======== TEKS YANG DISEDIAKAN

Contoh nih, waktu penembakan awak redaksi dan kartunis majalah Charlie Hebdo di Perancis awal Januari lalu, media massa lalu beramai-ramai membela Charlie Hebdo yang menyuarakan kebebasan berekspresi dan menyalahkan para pelaku penembakan—apalagi para pelaku tersebut adalah muslim. Langsung deh citra yang dibuat media massa pro kebebasan dan benci Islam adalah memberikan gambaran buruk terhadap kaum muslimin. Mereka lupa bahwa Charlie Hebdo adalah media yang memulai melakukan penghinaan kepada Islam dan kaum muslimin melalui kartun-kartun yang diterbitkannya. Masyarakat muslim di sini, ada juga yang cara pandang dan perilakunya jadi terpola sesuai informasi dan opini yang dibuat media massa anti-Islam tersebut. Bahaya!
Sebaliknya, media massa Barat (khususnya yang anti-Islam) kembali membuat framing yang merugikan umat Islam saat mereka lebih banyak yang bungkam ketika pada 10 Februari 2015 lalu terjadi penembakan yang menewaskan tiga orag mahasiswa muslim di Chapel Hill, dekat University of North Carolina. Jangankan medianya, Obama aja yang orang nomor satu di Amrik sono malah membisu. Namun, setelah reaksi di beberapa negara, barulah mereka mau memberitakan, itupun sekadarnya saja. Halah!
Bro en Sis rahimakumullah, pembaca setia gaulislam. Masih banyak teori yang digunakan dalam komunikasi massa. Tetapi kali ini dicukupkan dua aja ya supaya kamu nggak kelenger (hehehe…). Oya, saya perlu jelasin bahwa teori agenda setting dan teori framing ini ada bedanya, lho. Bedanya hanya pada tahapan saja. Secara sederhana, kalo agenda setting dilakukan di awal, sementara framing melanjutkan agenda setting. Keduanya saling melengkapi. Di sinilah kamu perlu memahaminya agar tak mudah terkecoh, apalagi tertipu oleh pemberitaan media massa. Waspadalah!
Muslihat propaganda media massa
Nah lho, jangan sampe nama subjudul ini bikin kamu puyeng tujuh keliling lapangan sepakbola skala internasional. Woles aja Bro en Sis, nggak usah sutris, eh, stres dengan istilah ini. Memang, kalo kamu biasanya nerima pesan ringan di televisi seputar pacaran atau gosip seleb dan ngomongin musik mulu ya nggak bakalan ngeh dengan istilah-istilah di media massa. Padahal, yang kamu tonton, yang kamu dengar dan yang kamu baca juga kamu dapatkan dari media massa. So, seharusnya udah mulai berpikir cerdas dan nggak asal nerima informasi dan opini begitu saja dari media yang kamu dapatkan.

================

PETUNJUK PENGERJAAN -
[1] Salin ulang bagian teks tentang media massa di atas tanpa perubahan, dari "Sebaliknya, media massa" sampai "sekadarnya saja. Halah!", kedua ujungnya ikut disalin.
[2] Menurut teks tentang media massa, pada tanggal berapa terjadi penembakan yang menewaskan tiga mahasiswa muslim di Chapel Hill?
[3] Teruskan teks tentang media massa dengan bagian berikutnya, dimulai setelah kalimat terakhirnya.

======== DATA YANG DITAMPILKAN

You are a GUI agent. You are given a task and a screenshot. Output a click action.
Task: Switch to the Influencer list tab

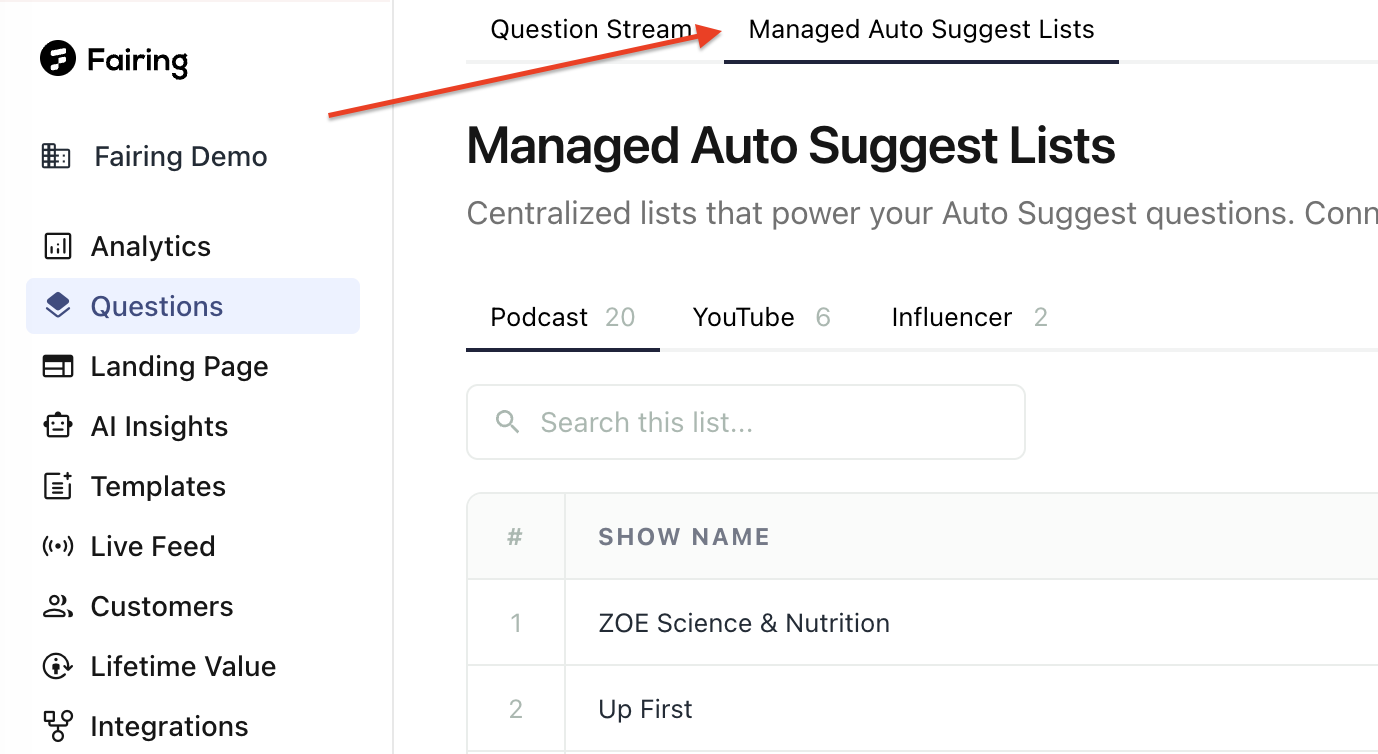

================

JAWABAN TERTULIS -
[1]
Sebaliknya, media massa Barat (khususnya yang anti-Islam) kembali membuat framing yang merugikan umat Islam saat mereka lebih banyak yang bungkam ketika pada 10 Februari 2015 lalu terjadi penembakan yang menewaskan tiga orag mahasiswa muslim di Chapel Hill, dekat University of North Carolina. Jangankan medianya, Obama aja yang orang nomor satu di Amrik sono malah membisu. Namun, setelah reaksi di beberapa negara, barulah mereka mau memberitakan, itupun sekadarnya saja. Halah!

[2] 10 Februari 2015.

[3]
Secara singkat ada memang muslihat atau upaya yang lebih mirip—kecenderungannya negatif, yakni menipu, yang dilakukan oleh pengelola media massa tertentu. Jadi, waspadalah sebelum ‘menelan’ berita. Nah, contoh muslihat propaganda di media massa adalah name calling (penggunaan nama ejekan). Name calling memberikan nama-nama ejekan kepada suatu ide, kepercayaan, jabatan, kelompok, bangsa, ras dan lain-lain agar khalayak menolak atau mencercanya tanpa mengkaji kebenarannya. Sebagai contoh: ekstrimis, teroris, atau radikal.
Selain name calling, muslihat propagana di media massa berkaitan dengan pemalsuan bukti atau menutupi kebenaran. Maka dikembangkanlah istilah card stacking. Secara harfiah berarti “penumpukan kartu”. Secara maknawi berarti upaya menutupi hal-hal yang faktual atau sebenarnya seraya mengemukakan bukti-bukti palsu sehingga khalayak terkecoh. Contohnya, udah jelas bahwa miras dan rokok itu berbahaya, tetapi media massa liberal tetap aja menampilkan fakta bahwa miras dan rokok tak berbahaya bagi sebagian orang, hanya karena masih ada yang mengkonsumsi. Begitu juga dengan seks bebas dan pacaran. Udah jelas pacaran itu membawa malapetaka, tetapi media massa mainstream secara gencar mengajak remaja untuk pacaran dan seks bebas melalui tayangan sinetron, film dan buku-buku serta majalah.
Bingung? Nggak usah. Bagi kita, umat Islam, udah ada patokannya. Allah Ta’ala berfirman, “Hai orang-orang yang beriman, jika datang kepadamu orang fasik membawa suatu berita, maka periksalah dengan teliti agar kamu tidak menimpakan suatu musibah kepada suatu kaum tanpa mengetahui keadaannya yang menyebabkan kamu menyesal atas perbuatanmu itu.” (QS al-Hujuraat [49]: 6)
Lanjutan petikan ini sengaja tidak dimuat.